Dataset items
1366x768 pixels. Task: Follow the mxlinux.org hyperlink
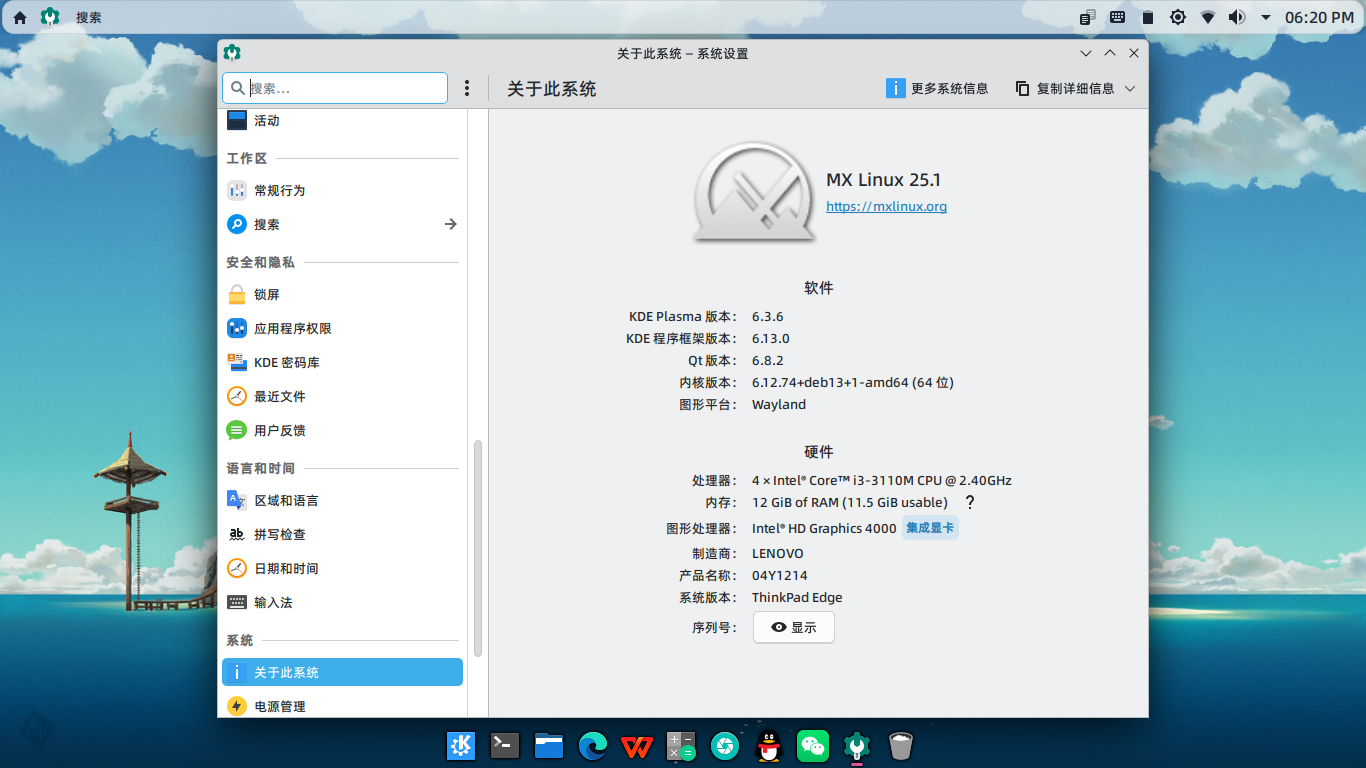tap(886, 206)
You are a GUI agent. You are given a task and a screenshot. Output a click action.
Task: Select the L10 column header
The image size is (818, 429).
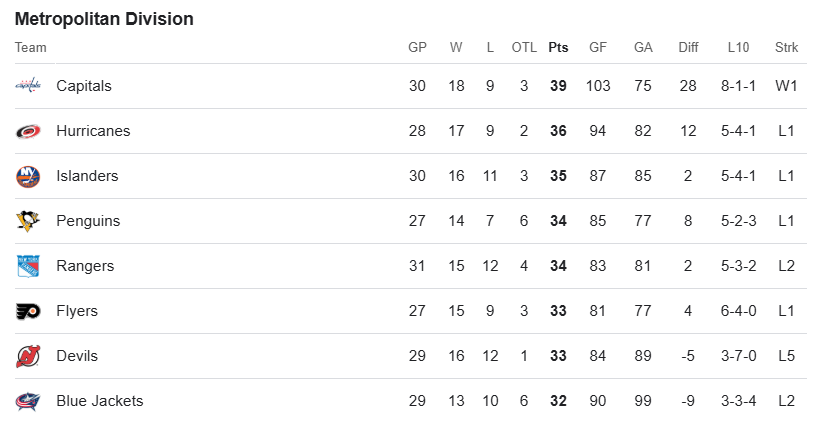point(738,47)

**WHAT IS NEEDED**
The answer must be an exact copy of the records, with no images in it.

**RESULT OF THE EXERCISE**
1366x768 pixels. Task: Follow the mxlinux.org hyperlink
tap(886, 206)
You are a GUI agent. You are given a task and a screenshot. Output a click action.
Task: Select the L10 column header
The image size is (818, 429).
point(738,47)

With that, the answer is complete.